Lowry exhibition at Tate Britain

"Lowry and the painting of modern life" was, of course, full of pictures full of little people - scenes familiar to Lowry from his job as a rent collector, scenes of a working city and its working people. Yet as the century wore on, the crowded city developed more space - waste land and bombsites - and by mid-century the demise of British industry was evident. 

I was struck by the paintings in which dark churches were dominant, and by this landscape -
L S Lowry, Cumberland Landscape, 1954 (via)
Also revelatory was a display of books and journals (presumably) used by Lowry as he studied art -
We're so used to colour, and quality reproductions ... this was a different age! Of course books were not all that was available - Manchester had a major exhibition of impressionism in 1907-8, for example. Even so, it was largely from books and magazines that Lowry gathered a picture of French modernism, especially of Seurat and Pissaro tackling industrial scenes. And it was in Paris that Lowry was most exhibited, early in his career - he exhibited regularly at the Paris Salons, and in 1931 was included in a French biographical dictionary.

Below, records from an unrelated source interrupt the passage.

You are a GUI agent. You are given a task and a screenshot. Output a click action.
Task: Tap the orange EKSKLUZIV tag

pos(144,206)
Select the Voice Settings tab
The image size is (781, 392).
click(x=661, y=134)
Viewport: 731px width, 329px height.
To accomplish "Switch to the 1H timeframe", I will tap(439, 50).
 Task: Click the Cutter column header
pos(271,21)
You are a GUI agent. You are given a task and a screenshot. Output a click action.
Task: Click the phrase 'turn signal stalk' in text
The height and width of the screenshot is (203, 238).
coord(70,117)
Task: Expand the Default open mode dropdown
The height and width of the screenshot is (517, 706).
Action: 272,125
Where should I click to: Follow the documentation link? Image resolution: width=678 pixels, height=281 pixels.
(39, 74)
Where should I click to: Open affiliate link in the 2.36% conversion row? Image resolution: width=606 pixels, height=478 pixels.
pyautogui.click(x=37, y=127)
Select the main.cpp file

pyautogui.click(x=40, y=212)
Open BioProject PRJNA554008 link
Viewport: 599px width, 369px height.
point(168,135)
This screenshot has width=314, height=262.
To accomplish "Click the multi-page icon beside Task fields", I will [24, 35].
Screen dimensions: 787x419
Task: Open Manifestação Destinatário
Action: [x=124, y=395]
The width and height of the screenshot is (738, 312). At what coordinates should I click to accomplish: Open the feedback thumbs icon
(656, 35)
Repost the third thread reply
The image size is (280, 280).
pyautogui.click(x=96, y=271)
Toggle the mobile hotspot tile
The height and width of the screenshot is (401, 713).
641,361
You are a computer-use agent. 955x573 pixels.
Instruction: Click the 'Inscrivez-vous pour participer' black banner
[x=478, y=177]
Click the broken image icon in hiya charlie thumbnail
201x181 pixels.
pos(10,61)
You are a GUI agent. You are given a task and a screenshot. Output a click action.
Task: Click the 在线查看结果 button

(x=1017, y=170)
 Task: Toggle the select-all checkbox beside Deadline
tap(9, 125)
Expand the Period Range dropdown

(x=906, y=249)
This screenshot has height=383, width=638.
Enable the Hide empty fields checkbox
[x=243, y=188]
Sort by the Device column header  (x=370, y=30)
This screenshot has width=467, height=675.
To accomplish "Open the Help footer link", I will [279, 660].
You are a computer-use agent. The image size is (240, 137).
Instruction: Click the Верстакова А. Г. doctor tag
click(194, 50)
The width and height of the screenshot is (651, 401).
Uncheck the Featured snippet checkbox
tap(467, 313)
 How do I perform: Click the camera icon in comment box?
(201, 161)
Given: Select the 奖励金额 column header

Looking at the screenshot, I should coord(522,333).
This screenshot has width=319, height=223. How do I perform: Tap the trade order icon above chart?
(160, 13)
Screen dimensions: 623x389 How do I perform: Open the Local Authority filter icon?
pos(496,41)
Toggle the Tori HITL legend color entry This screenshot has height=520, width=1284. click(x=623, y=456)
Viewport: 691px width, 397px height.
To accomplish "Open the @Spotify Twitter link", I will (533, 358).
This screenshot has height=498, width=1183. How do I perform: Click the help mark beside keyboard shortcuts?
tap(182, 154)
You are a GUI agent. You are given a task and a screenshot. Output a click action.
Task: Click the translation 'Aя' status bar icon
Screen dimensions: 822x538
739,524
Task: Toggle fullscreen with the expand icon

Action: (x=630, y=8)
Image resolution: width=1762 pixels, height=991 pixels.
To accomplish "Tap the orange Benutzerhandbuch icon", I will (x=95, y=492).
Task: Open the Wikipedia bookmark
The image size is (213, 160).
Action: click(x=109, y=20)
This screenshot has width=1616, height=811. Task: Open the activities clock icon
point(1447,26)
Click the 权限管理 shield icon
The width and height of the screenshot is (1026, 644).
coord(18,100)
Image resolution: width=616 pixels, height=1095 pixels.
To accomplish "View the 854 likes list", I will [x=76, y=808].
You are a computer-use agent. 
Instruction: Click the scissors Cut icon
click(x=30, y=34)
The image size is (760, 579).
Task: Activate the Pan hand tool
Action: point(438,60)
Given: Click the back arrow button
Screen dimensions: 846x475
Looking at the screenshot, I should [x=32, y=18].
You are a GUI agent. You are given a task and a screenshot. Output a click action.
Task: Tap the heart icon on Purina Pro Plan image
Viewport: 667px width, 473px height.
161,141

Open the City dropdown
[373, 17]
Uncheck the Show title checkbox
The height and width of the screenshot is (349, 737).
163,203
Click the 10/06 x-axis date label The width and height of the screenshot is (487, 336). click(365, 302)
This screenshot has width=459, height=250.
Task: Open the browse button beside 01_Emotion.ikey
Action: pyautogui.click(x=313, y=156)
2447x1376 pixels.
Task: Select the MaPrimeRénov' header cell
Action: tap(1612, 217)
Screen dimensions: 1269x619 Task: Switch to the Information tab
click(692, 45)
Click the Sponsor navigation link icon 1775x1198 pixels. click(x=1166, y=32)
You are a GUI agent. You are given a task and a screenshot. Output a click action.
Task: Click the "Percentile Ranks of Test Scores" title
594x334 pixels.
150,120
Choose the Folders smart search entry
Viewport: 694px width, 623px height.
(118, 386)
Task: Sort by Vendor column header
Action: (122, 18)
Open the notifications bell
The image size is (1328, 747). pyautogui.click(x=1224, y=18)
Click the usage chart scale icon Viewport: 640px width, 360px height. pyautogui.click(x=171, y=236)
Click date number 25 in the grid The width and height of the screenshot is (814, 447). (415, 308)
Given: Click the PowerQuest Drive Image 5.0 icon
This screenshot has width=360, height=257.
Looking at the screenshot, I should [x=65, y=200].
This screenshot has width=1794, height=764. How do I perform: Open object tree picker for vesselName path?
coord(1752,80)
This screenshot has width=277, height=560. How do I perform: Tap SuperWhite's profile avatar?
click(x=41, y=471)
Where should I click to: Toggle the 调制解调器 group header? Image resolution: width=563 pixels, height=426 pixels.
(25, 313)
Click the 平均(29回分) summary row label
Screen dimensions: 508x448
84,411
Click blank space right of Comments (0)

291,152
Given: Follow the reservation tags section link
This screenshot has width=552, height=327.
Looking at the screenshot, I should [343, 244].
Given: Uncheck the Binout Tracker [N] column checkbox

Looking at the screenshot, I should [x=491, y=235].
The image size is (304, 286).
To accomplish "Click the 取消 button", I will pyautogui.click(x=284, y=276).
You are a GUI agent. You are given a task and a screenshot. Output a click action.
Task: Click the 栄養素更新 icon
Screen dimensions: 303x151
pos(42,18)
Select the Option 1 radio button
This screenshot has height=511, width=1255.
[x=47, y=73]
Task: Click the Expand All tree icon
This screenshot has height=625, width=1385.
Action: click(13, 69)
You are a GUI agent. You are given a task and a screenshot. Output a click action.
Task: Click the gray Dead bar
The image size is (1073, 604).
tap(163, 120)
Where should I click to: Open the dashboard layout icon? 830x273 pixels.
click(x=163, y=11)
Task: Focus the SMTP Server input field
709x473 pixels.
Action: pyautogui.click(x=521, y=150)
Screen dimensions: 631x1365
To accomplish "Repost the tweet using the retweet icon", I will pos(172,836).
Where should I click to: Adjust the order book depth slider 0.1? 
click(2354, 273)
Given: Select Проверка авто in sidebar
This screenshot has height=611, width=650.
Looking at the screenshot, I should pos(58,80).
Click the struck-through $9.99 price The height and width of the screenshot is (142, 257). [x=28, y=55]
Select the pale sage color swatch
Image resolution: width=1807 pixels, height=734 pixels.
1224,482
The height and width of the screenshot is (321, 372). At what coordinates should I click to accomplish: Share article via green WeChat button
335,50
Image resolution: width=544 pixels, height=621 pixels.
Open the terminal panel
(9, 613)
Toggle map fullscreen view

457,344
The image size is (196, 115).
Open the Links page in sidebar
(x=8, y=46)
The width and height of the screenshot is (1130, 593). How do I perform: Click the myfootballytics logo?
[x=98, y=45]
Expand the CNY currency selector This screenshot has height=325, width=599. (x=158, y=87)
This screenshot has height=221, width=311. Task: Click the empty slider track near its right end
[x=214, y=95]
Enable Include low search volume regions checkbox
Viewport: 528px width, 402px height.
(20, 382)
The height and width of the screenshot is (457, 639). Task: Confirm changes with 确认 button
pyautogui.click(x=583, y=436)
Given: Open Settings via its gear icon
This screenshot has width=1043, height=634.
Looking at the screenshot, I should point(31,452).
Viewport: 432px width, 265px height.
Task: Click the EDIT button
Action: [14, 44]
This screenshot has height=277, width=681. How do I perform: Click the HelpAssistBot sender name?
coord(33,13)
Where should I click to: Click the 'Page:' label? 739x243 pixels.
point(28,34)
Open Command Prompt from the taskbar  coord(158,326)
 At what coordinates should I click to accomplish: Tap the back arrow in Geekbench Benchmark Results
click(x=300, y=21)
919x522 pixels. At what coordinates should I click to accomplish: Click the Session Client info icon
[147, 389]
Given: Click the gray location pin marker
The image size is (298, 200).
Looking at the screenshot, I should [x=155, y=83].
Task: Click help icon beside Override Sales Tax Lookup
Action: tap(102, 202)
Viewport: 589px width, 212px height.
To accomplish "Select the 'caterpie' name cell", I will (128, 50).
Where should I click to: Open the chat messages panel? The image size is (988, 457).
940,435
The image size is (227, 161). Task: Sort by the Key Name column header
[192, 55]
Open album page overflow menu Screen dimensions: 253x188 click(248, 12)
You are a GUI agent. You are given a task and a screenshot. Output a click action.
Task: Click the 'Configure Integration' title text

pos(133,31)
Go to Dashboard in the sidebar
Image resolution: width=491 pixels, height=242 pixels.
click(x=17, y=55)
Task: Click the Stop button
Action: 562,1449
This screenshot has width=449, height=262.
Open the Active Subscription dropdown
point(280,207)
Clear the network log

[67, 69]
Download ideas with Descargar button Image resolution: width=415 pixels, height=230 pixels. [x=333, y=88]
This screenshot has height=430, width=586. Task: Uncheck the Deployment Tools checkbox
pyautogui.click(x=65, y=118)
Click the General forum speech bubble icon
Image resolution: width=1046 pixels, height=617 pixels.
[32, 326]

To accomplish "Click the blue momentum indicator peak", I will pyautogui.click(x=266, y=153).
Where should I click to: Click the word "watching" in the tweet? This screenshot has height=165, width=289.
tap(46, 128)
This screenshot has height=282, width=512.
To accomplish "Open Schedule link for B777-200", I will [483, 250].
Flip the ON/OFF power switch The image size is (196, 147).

Much merchandising, in great variety -
There's even "Off to the Match" beer, "brewed in collaboration with Manchester's award-winning Marble Brewery and Tate's bar team ... created with all British hops - celebrating Lowry's Northern roots. The result is a refreshing summer ale" -
Interesting books in the shop, quickly flipped through - 
Photographs from the 1960s and 70s had much that was familiar from my time living in the North (late 70s) - but it's the book on the use of white in Lowry's work (the negative space between those tiny people), and in the work of other artists, that I hope to find in a library sometime. Here's Lowry in his painting suit, spattered head to foot with white paint -

1 comment:

  1. Cool! Love the painting suit! of an age with Percy Thrower gardening in a suit?